=== EXTRACTED INFORMATION ===
◇ ◇ ◇ ◇ ◇
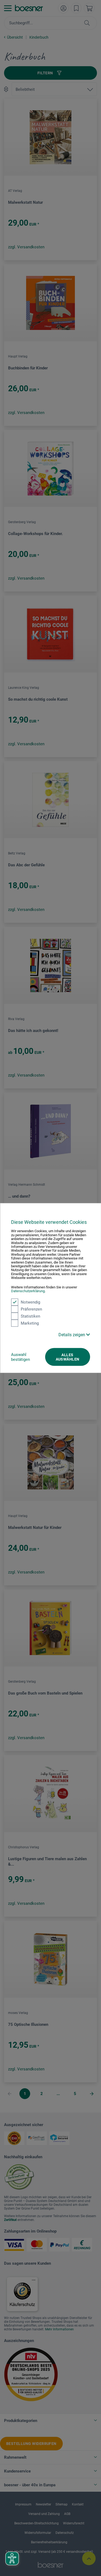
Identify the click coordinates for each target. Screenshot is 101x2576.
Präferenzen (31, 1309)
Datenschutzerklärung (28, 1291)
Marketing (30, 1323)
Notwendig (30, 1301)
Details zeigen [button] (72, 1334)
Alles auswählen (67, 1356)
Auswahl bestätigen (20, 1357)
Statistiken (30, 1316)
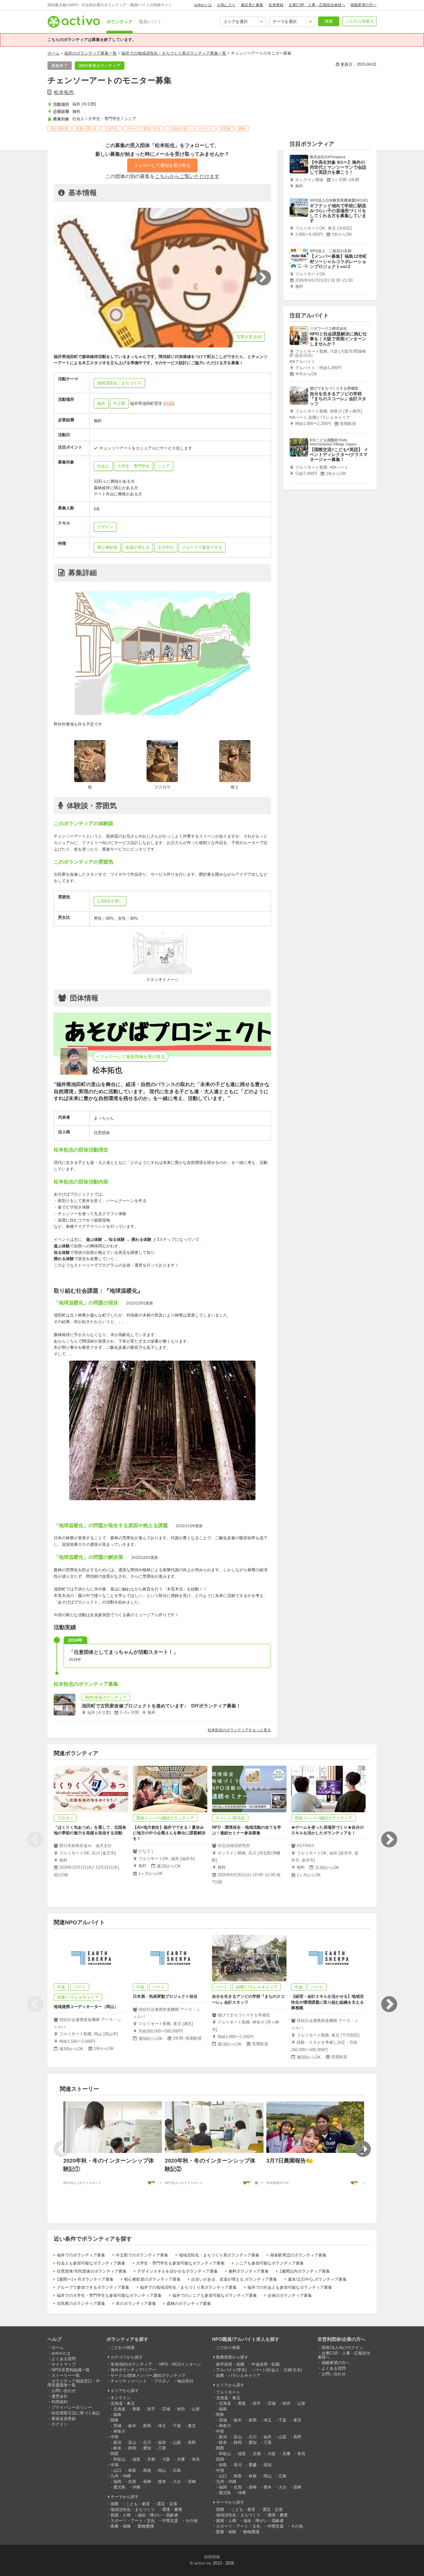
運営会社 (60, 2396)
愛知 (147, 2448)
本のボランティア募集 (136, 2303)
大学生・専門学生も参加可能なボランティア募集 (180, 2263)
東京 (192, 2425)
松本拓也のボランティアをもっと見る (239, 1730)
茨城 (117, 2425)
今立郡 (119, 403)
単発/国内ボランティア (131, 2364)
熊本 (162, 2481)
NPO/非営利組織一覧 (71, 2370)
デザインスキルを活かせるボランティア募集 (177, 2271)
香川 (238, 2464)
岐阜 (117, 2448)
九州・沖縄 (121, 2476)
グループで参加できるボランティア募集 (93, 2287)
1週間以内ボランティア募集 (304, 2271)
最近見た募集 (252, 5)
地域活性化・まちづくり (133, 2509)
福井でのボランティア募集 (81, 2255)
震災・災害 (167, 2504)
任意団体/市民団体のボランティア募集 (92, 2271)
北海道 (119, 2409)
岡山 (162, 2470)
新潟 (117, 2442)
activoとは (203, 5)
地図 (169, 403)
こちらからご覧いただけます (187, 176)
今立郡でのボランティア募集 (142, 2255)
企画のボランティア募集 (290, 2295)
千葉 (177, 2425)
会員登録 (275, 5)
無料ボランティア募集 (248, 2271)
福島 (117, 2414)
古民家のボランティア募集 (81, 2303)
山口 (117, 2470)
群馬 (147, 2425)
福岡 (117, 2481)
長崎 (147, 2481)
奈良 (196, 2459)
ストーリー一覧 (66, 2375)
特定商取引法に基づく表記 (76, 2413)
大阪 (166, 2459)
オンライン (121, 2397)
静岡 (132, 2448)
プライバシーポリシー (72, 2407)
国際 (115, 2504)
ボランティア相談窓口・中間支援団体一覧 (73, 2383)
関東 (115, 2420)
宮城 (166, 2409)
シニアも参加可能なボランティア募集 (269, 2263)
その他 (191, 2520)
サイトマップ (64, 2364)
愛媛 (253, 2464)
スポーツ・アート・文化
◇ ◇ ◇ ◇ ◇
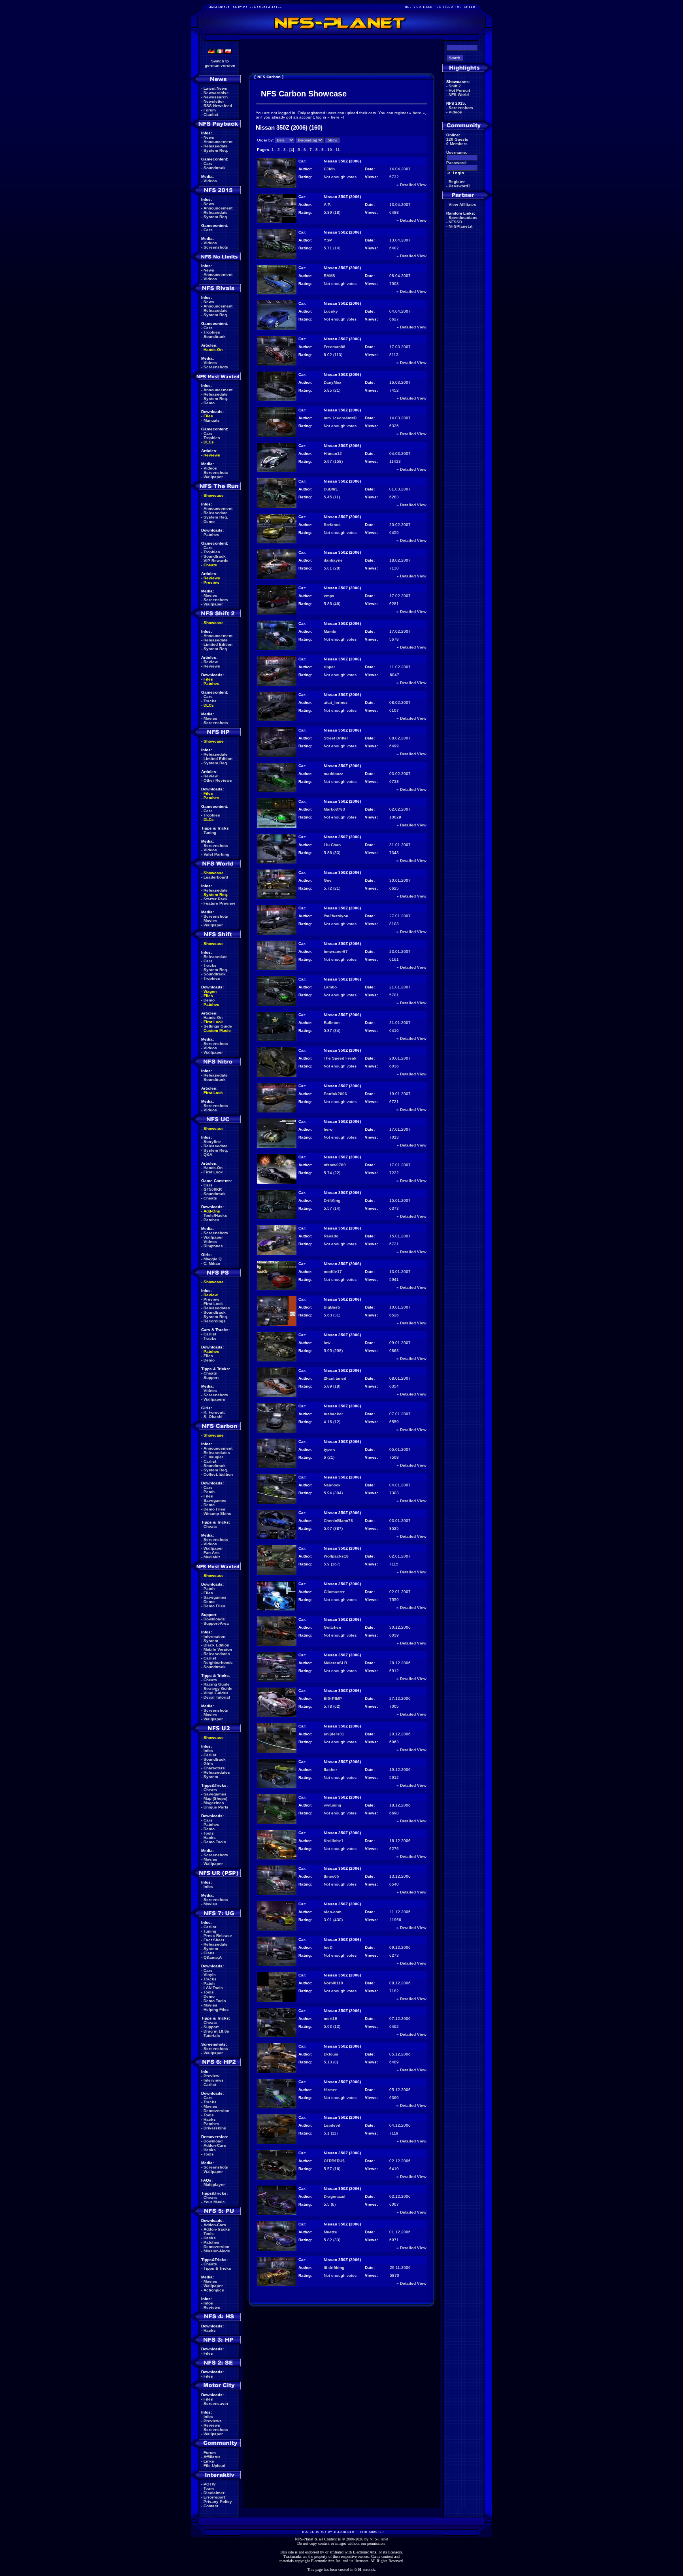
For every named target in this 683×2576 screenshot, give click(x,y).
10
◇ ◇ ◇ ◇ ◇
=== TASK TO COMPLETE ===
Lines to set down from above: the line with "今立郡でのボランティア募集 (142, 2255)", the line with "スポーツ・アート・文化", and every line between, each exactly as written.

=== EXERCISE ANSWER ===
今立郡でのボランティア募集 (142, 2255)
企画のボランティア募集 (290, 2295)
千葉 (177, 2425)
会員登録 (275, 5)
無料ボランティア募集 (248, 2271)
福島 (117, 2414)
古民家のボランティア募集 (81, 2303)
山口 (117, 2470)
群馬 (147, 2425)
福岡 (117, 2481)
長崎 (147, 2481)
奈良 (196, 2459)
ストーリー一覧 (66, 2375)
特定商取引法に基づく表記 (76, 2413)
大阪 (166, 2459)
オンライン (121, 2397)
静岡 (132, 2448)
プライバシーポリシー (72, 2407)
国際 (115, 2504)
ボランティア相談窓口・中間支援団体一覧 (73, 2383)
関東 (115, 2420)
宮城 (166, 2409)
シニアも参加可能なボランティア募集 (269, 2263)
その他 (191, 2520)
サイトマップ (64, 2364)
愛媛 (253, 2464)
スポーツ・アート・文化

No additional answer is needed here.